As Fukudome's 2008-11 splits show, he has worked the count and posted high OBPs against right-handers:
Pitcher Hand | PA | BA/OBP/SLG | BB Pct. | K Pct. |
---|---|---|---|---|
RHP | 1826 | .261/.367/.405 | 14.1 | 16.9 |
LHP | 409 | .251/.328/.364 | 10.3 | 21.5 |
For Fukudome to have offensive value, however, he'll need to prove that he still has some vestige of power left in his bat. His Isolated Power dipped from .150 during his first three seasons in the majors to just .108 in 2011, and his percentage of ground balls hit climbed from 49 to 53. He at least punished belt-high pitches from 2008-10...
...But he only drove the occasional high-and-tight pitch in 2011...

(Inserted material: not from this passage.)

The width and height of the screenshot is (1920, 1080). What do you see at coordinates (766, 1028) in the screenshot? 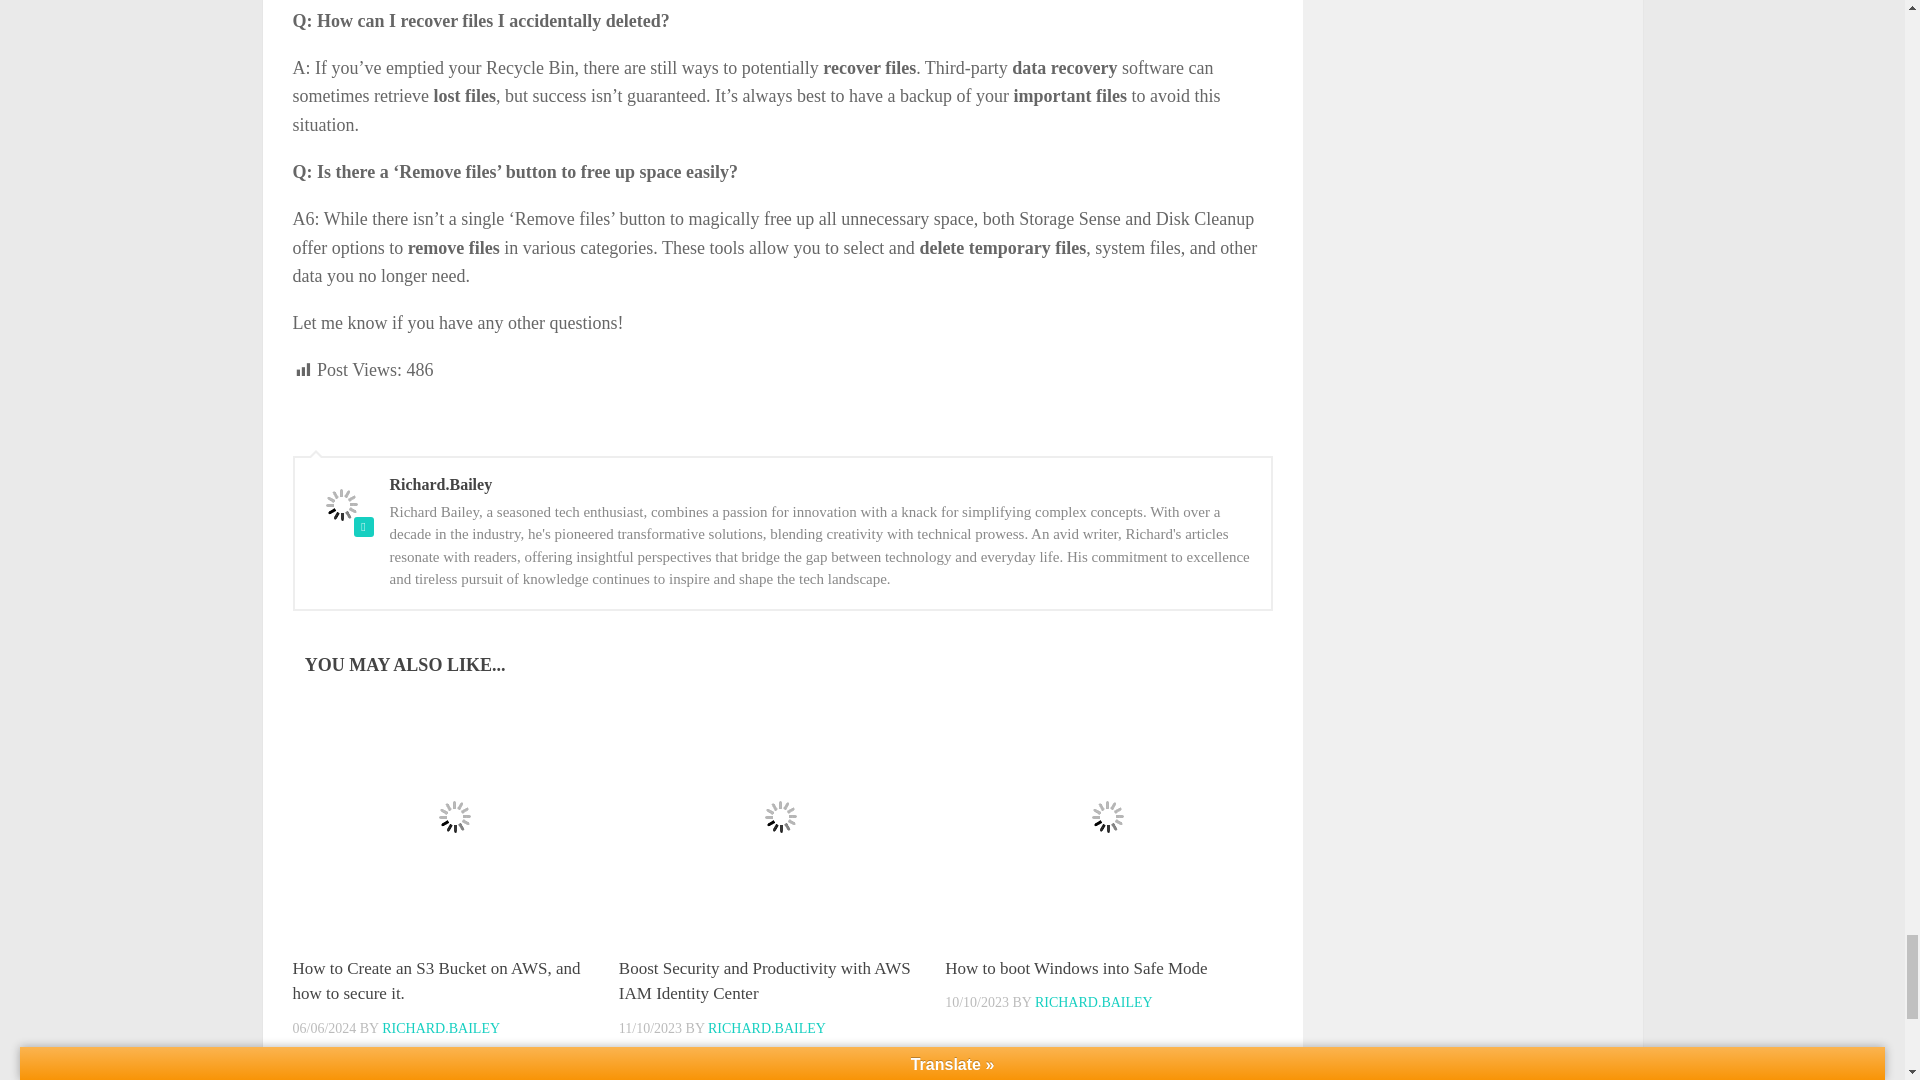
I see `Posts by Richard.Bailey` at bounding box center [766, 1028].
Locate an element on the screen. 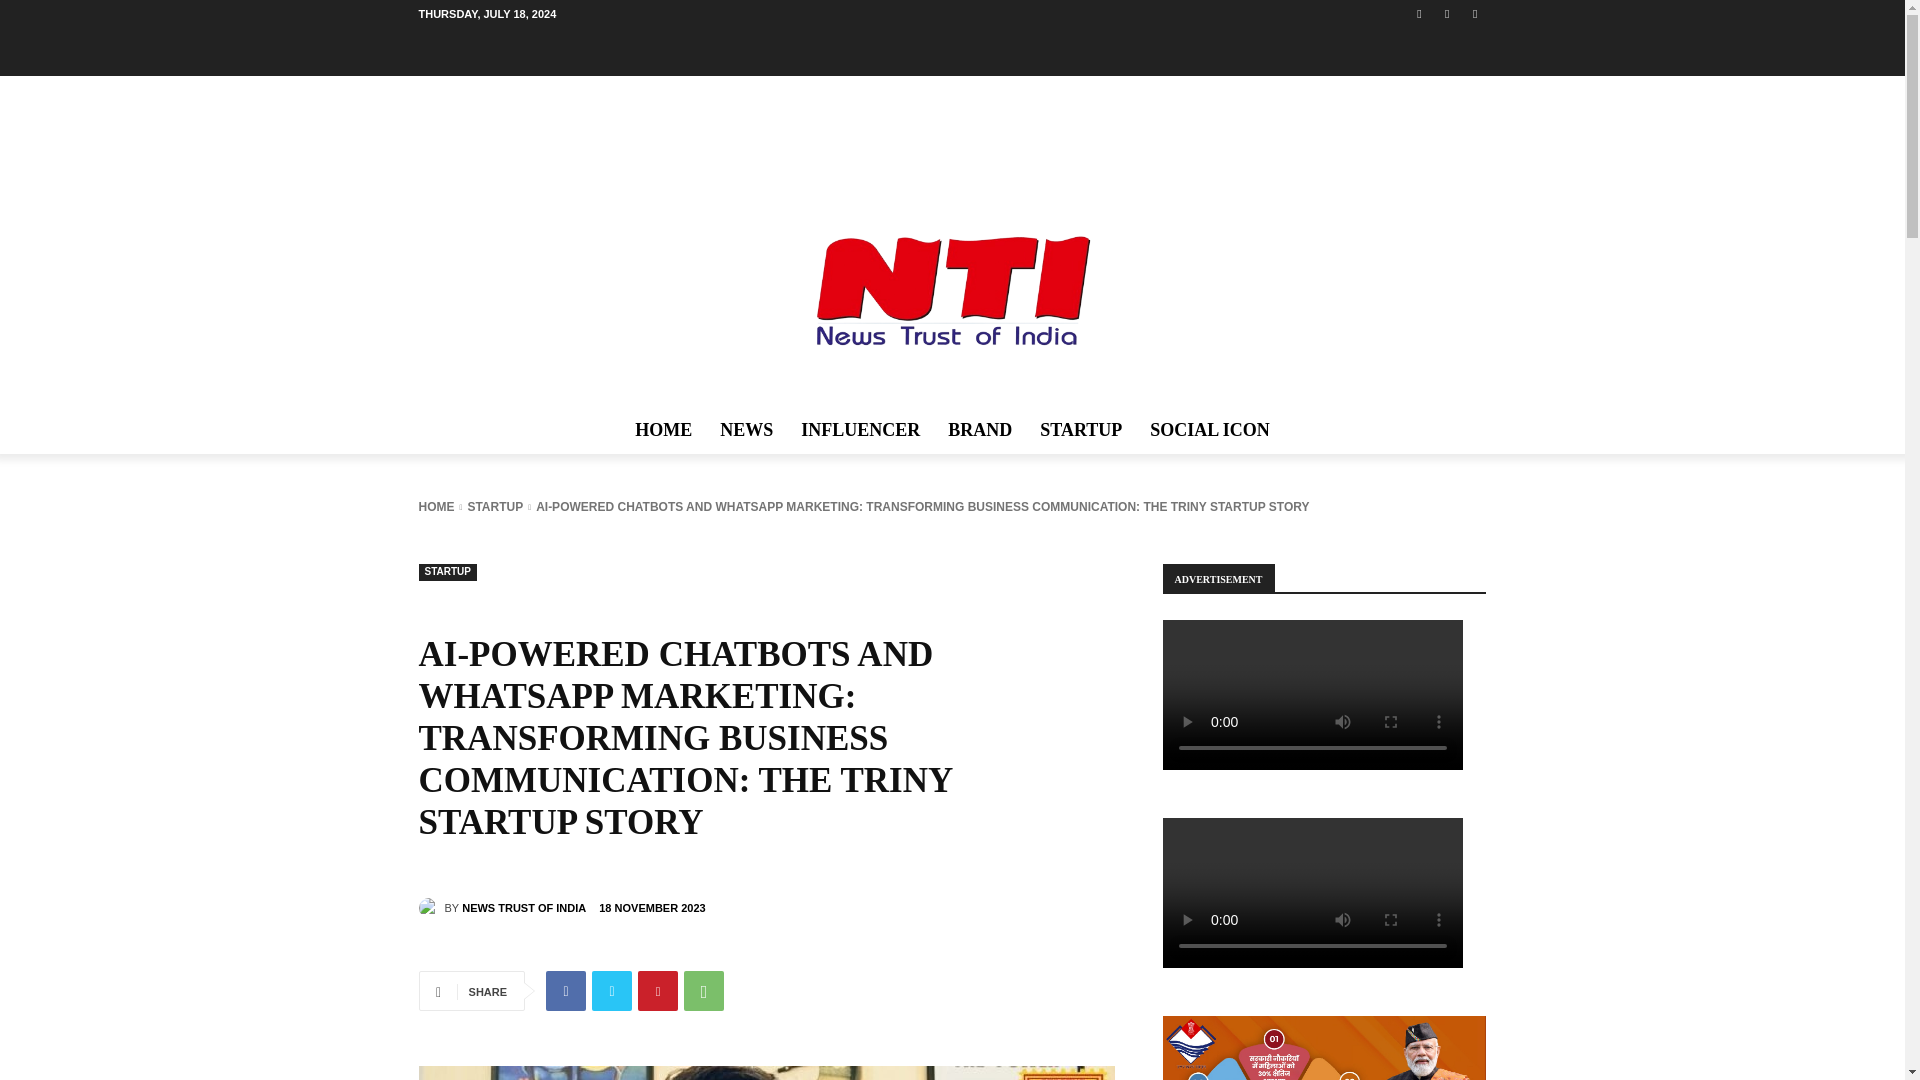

He held his own against fastballs, with a .441 slugging percentage that was a couple points above the big league average for non-pitchers. But "soft" stuff -- curveballs, changeups and sliders -- gave him all sorts of problems. Fukudome's slugging percentage vs. soft pitches fell over 100 points, and his ground ball rate spiked:
Player | SLG Pct. | GB Pct. |
---|---|---|
Fukudome 2008-10 | .366 | 48 |
Fukudome 2011 | .258 | 60 |
MLB Average | .360 | 48 |
Those extra grounders came on low-and-away pitches, with changeups especially giving him fits (his ground ball rate when pitchers pulled the string increased from 51% in 2008-10 to 68% in 2011). Check out Fukudome's ground ball rate by location against "soft" pitches in 2008-10, and then last season:
With the White Sox needing a minor miracle to contend in 2012, Fukudome figures to come off the bench as Dayan Viciedo takes over for Carlos Quentin in right field and some combination of Alejandro De Aza and Brent Lillibridge handles left field duties. Whether he provides an OBP boost against righties or plays himself out of the majors may come down to his ability to fight off breaking and off-speed stuff.